There could be legitimate reasons why Dad stays home: serious illness of the wife, the type of business he's in or work he does, etc. People live under all sorts of circumstances these days; a Dad who stays home is not necessarily automatically a slacker.


----------



## Theoretical (May 27, 2007)

Richard, I think the reference is to "Stay-at-Home Dads" who do the exact role of a "Stay-at-Home Mom', while having their wife work outside the home as the breadwinner.


----------



## Herald (May 27, 2007)

Theoretical said:


> Richard, I think the reference is to "Stay-at-Home Dads" who do the exact role of a "Stay-at-Home Mom', while having their wife work outside the home as the breadwinner.

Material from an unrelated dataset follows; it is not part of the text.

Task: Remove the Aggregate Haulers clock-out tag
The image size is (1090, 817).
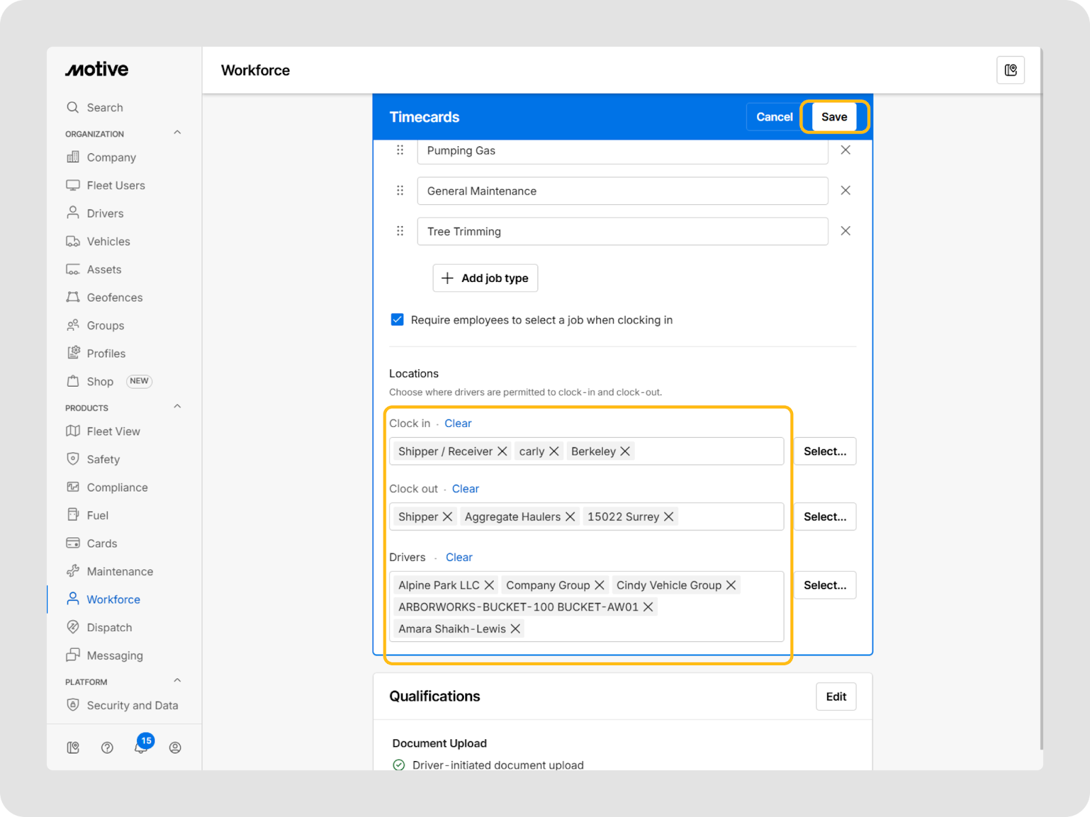Action: click(x=570, y=517)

 There are always exceptions. Unless I misunderstood the OP, it was asking about a reversal of roles, not the exceptions.


----------



## SRoper (May 27, 2007)

I'm not sure what 1 Timothy 2:15 or 2 Thessalonians 3:10 have to do with the topic at hand.


----------



## Herald (May 27, 2007)

SRoper said:


> I'm not sure what 1 Timothy 2:15 or 2 Thessalonians 3:10 have to do with the topic at hand.



Scott - it is the woman who is charged with the raising of children. Yes, Dad's participate, but the woman is uniquely made for this purpose. Men have always been tasked with working. The emphasis being that if the man does not work, there will be no food.


----------



## SRoper (May 28, 2007)

I guess I place 1 Timothy 2:15 in my Top 5 Most Mysterious Verses in the Bible. It would be helpful if someone could help me unpack it, especially as it has to do with stay-at-home dads. I agree that women are uniquely made for the purpose of raising children; I'm just not seeing it in this verse.

I see 2 Thessalonians 3:10 as prohibiting idleness for both sexes. I think the OP had in mind a man who worked at home raising the kids. Surely that isn't idleness unless you want to charge stay-at-home moms with idleness.


----------



## MrMerlin777 (May 28, 2007)

bookslover said:


> There could be legitimate reasons why Dad stays home: serious illness of the wife, the type of business he's in or work he does, etc. People live under all sorts of circumstances these days; a Dad who stays home is not necessarily automatically a slacker.




Dad might be the one with the serious illness as well. Such conditions may require the wife to work outside the home. Not an ideal situation I know but in some cases nessecary just the same.


----------



## satz (May 28, 2007)

I think Proverbs 31, 1 Tim 5:14, Titus 2:3-5 are probably the best verses to prove that in the normal course of things the wife should stay home to look after the house/children as opposed to the husband.

That said I think we need to be a little careful with how far we take the idea of the man as the breadwinner. I believe scripture says the husband is a provider, but it never says he is the sole provider. I have read some literature (and I'am not pointing fingers at anyone here) that implies that a man has somehow dropped the ball if his wife helps out with the income earning at all.

The wife's _primary_ role is as a helper to her husband (Gen 2:18), and that includes financial help. I am not saying anyone here says this, but I have seen it said, or at least implied, that a husband should work multiple jobs, ie day + night shift rather than have the wife work outside. I disagree. If the man after trying his reasonable best is not able to bring in an adequate level of income, there is nothing wrong at all in calling upon his helper to help him out. 

And that off course, was completely off topic and wasn't meant to be a support for the idea of stay-at-home dads (in the role reversal sense) at all.


----------